Stated problem: Swap "blueprint" for "schematic" in the data, from its start through the line containing "coord(243,42)", and give those lines again with nothing else changed.

Supplied records:
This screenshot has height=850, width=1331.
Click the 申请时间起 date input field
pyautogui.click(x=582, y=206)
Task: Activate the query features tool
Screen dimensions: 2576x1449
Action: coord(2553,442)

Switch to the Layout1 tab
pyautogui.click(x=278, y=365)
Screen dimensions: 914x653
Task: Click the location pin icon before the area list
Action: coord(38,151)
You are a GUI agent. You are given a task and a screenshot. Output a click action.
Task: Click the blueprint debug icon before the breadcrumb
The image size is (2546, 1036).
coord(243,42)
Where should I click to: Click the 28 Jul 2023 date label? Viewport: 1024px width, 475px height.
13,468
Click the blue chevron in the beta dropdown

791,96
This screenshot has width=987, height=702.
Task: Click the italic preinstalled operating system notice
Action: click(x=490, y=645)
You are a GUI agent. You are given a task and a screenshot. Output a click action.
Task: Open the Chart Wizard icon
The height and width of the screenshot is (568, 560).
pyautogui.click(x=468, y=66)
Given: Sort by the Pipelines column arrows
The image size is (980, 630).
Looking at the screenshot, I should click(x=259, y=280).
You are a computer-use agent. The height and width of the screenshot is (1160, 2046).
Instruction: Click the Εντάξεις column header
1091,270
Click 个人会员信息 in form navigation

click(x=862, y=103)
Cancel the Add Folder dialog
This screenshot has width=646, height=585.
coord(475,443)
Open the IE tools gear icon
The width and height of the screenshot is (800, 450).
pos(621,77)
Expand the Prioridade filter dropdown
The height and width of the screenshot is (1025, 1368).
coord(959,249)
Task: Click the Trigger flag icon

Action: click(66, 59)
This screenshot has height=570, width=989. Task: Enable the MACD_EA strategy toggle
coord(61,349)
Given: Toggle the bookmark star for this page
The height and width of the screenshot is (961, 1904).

Response to the exercise:
This screenshot has height=850, width=1331.
Click the 申请时间起 date input field
pyautogui.click(x=582, y=206)
Task: Activate the query features tool
Screen dimensions: 2576x1449
Action: coord(2553,442)

Switch to the Layout1 tab
pyautogui.click(x=278, y=365)
Screen dimensions: 914x653
Task: Click the location pin icon before the area list
Action: coord(38,151)
You are a GUI agent. You are given a task and a screenshot. Output a click action.
Task: Click the schematic debug icon before the breadcrumb
The image size is (2546, 1036).
coord(243,42)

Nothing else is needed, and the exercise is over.